The student was denied aid because of a Washington State Constitution provision that denies the use of state funds for the training of clergy. That perennial bogeyman of conservative nightmares, the liberal Ninth Circuit Court of Appeals, ruled in favor of the student. On appeal to the Supreme Court, that body reversed the Ninth Circuit, ruling that the intitial finding was in keeping with Washington's State Constitution. The people of Washington, the Court ruled, are perfectly capable of exercising self-government and changing their Constitution if they find that this was not what was intended.

This doesn't seem inconsistent at all.

Hunter Baker said...

Ah, so the people of Washington should go to the trouble of actually changing their law or constitution to remedy the problem of the student denied his scholarship to study theology, but the people of California should lay back and let their Court figure out who deserves what. I see now. Makes perfect sense.

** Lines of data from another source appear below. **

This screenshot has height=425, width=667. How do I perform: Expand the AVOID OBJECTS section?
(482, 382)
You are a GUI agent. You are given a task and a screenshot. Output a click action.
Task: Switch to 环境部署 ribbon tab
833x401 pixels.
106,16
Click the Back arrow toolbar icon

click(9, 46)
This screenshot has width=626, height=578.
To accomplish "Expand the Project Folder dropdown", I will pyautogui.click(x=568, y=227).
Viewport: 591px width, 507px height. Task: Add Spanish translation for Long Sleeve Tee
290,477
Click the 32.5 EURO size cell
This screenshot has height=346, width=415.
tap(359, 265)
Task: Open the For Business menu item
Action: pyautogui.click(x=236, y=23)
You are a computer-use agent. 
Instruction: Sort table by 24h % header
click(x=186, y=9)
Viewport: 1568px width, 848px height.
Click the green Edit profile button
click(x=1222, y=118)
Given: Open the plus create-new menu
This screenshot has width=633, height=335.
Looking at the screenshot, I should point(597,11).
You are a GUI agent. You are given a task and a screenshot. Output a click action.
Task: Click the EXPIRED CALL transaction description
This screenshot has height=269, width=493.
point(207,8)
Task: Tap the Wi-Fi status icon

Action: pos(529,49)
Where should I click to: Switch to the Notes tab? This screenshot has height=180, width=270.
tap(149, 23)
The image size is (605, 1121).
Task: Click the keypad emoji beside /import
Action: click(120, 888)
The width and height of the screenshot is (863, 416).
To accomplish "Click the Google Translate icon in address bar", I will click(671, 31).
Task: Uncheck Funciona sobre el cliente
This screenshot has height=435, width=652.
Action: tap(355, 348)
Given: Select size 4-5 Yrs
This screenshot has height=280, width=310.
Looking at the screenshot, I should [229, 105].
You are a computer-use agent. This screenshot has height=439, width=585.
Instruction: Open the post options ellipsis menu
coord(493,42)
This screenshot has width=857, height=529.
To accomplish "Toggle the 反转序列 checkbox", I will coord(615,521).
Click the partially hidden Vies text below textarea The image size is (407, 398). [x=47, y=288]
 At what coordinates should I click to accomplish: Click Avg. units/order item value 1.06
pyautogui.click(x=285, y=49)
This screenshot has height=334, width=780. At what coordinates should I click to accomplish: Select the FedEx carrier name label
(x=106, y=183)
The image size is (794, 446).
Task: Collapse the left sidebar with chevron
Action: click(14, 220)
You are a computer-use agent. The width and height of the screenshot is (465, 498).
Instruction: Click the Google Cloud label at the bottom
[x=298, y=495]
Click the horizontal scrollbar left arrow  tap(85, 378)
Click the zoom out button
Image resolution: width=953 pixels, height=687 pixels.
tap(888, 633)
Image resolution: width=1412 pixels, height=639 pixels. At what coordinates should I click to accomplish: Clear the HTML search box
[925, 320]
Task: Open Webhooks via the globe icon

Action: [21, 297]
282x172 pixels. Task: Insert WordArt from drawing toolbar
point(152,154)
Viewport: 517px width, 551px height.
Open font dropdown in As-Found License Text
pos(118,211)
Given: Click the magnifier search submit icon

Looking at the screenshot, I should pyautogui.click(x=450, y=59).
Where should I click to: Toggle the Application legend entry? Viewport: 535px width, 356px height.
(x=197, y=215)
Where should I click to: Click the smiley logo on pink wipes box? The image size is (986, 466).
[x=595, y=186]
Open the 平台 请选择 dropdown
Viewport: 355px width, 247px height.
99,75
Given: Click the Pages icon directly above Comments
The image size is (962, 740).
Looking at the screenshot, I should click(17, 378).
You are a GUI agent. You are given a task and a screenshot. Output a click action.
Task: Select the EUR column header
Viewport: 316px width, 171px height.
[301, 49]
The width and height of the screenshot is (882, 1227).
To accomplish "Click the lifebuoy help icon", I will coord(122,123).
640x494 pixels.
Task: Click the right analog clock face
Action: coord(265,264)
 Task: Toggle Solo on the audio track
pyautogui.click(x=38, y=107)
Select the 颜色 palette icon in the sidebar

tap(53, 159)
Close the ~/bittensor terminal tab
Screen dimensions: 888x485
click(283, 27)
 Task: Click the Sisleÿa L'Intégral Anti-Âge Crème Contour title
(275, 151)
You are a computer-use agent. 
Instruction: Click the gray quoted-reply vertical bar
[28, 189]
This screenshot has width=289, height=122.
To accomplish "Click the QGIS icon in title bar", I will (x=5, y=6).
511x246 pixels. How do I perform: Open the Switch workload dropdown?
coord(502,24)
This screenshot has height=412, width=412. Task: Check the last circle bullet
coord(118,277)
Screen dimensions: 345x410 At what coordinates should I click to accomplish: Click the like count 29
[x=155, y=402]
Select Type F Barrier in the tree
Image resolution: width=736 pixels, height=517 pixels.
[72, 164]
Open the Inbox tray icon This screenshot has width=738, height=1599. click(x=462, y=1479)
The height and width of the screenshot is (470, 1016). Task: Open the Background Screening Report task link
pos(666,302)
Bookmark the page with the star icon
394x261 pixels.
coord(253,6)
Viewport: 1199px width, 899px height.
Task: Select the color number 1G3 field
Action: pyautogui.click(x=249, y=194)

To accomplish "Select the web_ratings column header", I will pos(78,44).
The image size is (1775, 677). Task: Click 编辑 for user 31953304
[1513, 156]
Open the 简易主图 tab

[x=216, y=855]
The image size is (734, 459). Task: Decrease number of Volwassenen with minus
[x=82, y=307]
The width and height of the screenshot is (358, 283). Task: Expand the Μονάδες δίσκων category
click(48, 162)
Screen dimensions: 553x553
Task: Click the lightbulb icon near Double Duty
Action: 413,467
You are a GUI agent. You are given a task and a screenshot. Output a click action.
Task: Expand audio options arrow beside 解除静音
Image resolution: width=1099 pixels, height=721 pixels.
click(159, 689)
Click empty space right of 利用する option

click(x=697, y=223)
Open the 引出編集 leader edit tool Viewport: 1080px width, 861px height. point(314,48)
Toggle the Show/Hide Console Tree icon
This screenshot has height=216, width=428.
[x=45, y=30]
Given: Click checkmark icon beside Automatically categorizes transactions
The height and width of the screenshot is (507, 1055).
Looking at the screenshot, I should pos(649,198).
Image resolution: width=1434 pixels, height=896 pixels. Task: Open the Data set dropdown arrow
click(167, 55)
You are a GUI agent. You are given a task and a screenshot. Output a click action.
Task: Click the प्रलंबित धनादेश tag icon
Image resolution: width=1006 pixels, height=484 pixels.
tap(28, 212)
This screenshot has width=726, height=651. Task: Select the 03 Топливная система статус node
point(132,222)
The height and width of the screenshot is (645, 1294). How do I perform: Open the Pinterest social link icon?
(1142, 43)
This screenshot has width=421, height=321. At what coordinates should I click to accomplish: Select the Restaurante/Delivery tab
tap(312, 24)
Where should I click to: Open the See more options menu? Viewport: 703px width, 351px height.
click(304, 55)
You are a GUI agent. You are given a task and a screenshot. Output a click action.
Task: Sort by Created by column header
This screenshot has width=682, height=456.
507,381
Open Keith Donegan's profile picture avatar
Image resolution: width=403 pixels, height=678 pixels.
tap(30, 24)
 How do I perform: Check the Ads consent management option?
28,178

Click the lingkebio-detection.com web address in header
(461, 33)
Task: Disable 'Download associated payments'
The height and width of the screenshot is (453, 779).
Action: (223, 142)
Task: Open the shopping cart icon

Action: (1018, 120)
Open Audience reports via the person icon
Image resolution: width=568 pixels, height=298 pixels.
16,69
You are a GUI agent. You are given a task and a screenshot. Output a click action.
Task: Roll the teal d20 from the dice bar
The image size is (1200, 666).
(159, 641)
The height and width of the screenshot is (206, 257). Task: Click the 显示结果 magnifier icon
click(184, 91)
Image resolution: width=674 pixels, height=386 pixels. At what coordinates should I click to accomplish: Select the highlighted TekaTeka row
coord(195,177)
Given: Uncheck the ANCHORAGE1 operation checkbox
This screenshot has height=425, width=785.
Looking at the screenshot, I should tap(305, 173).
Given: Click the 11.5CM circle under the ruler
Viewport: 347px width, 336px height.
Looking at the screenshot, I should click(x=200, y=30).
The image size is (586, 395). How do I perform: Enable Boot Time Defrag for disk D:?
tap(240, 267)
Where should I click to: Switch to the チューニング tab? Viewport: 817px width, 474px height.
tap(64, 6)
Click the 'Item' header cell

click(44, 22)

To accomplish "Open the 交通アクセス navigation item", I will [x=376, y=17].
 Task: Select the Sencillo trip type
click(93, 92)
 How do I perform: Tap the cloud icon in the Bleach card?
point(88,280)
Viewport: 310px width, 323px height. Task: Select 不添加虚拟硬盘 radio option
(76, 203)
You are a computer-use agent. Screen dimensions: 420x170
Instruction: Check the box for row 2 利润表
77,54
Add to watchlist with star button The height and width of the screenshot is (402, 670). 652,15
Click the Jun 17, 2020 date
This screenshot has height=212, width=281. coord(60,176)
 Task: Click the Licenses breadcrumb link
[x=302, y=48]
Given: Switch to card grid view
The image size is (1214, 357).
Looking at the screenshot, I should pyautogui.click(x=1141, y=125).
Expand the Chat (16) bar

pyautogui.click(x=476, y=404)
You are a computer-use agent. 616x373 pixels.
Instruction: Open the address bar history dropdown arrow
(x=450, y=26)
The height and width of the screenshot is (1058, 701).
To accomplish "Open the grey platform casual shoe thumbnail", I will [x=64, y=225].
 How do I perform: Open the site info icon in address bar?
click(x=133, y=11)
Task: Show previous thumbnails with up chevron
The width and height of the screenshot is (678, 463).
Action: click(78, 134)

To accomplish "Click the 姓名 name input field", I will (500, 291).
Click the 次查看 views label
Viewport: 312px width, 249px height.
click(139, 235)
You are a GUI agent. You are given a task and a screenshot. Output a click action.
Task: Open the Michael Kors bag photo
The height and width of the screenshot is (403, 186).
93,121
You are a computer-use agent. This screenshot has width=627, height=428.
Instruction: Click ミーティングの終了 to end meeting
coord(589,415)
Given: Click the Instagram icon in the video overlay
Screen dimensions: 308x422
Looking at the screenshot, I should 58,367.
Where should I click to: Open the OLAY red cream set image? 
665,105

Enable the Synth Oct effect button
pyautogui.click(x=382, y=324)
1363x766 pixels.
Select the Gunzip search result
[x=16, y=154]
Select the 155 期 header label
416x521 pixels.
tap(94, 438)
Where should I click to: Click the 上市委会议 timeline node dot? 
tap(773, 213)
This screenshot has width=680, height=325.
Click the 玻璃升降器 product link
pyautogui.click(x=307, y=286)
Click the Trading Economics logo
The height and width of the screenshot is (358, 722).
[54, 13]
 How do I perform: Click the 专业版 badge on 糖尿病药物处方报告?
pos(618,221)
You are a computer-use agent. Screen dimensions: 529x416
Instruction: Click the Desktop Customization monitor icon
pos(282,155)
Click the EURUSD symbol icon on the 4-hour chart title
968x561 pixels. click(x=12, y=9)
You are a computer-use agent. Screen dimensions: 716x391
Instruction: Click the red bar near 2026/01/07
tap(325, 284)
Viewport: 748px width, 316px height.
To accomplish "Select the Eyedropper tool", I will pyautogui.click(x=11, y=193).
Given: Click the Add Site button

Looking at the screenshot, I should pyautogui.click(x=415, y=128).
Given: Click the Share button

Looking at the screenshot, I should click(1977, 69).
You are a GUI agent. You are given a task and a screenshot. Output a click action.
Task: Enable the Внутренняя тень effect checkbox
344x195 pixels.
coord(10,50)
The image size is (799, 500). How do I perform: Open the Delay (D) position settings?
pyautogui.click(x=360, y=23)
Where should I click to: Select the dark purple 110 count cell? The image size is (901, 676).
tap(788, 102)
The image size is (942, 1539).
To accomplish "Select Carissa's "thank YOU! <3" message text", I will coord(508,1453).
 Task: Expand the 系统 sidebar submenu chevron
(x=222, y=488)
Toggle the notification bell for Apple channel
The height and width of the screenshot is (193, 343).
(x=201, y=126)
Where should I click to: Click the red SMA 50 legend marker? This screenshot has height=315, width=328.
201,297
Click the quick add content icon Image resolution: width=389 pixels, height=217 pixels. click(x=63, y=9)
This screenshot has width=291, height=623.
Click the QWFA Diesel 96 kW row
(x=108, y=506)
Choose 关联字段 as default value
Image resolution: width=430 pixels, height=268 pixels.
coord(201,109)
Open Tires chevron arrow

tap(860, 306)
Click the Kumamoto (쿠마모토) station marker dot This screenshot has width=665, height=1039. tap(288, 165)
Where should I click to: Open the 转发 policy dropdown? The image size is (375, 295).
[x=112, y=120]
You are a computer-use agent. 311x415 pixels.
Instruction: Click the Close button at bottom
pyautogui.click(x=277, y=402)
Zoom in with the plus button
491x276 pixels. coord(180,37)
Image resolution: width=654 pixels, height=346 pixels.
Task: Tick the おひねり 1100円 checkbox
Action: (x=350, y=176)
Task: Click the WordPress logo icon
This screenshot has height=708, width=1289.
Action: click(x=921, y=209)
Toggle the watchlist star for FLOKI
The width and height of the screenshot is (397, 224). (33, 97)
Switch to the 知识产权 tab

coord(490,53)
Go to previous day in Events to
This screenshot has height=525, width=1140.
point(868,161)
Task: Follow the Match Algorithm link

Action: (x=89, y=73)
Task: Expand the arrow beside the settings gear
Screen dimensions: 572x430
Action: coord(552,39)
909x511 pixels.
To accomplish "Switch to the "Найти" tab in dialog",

And no, I don't think PBB is a common procedure, but the fact that it is frequently done without a compelling MEDICAL reason is evidence to make my point. Plus, you don't mention the number of post-viability abortions, which would be much, much larger than the number of PBB's.

James F. Elliott said...

I was unaware that something around 0 was frequent.

You miss both points, Hunter. None of those rulings were inconsistent with the law. The California ruling addressed an unaddressed inequality within California law (unrelated to Proposition 22, which was not before the court in that case). The Washington ruling upheld the state's Constitution which forbade state funds being used to educate clergy (which the student was). I fail to see how any of these things are either illegal, extra-Constitutional, or even wrong.

Hunter Baker said...

Don't be an idiot. It's nowhere around zero unless you eat Moore-On.org for breakfast, lunch, and dinner.

And on the student scholarship case, you've now taken the position that if the law says it is right, then it is so. In which case, gay marriage has not been legalized and that is quite acceptable. Glad to have you on board.

James F. Elliott said...

I'd appreciate your not accusing the people of MoveOn.org (which I am not am member of) of being morons with your clever little word play. My aunt is a principal member, and she could smack your behind around your little intellectual schoolyard. Likewise, I don't like being called an idiot just because I tell you facts that don't jive with your misguided world view on this subject.

Apparently you completely missed my point, or, more likely, ignored it. The point was that you were arguing that liberals and the courts are opposed to self-government by using a case whose reasoning illustrates quite the opposite.

Hunter, I know your wife is a doctor (OB/GYN, I think you've said?), but if she's failing to educate you on this, then she's doing your debate a huge disservice. "PBAs" would, by necessity AND definition occur after the 37th week of pregnancy (into the "prematurity" stage). Fully 90% of all abortions occur before week 13 (the end of the first trimester). Neonatal technology is such that any malformity or pathology that would necessitate a "PBA" is detected long before then. The likelihood that "PBAs" occur in the U.S. any longer is so small that it approaches nil.

Likewise, your "health of the mother is taken to mean mental health" is sheer propoganda and has no basic in reputable fact.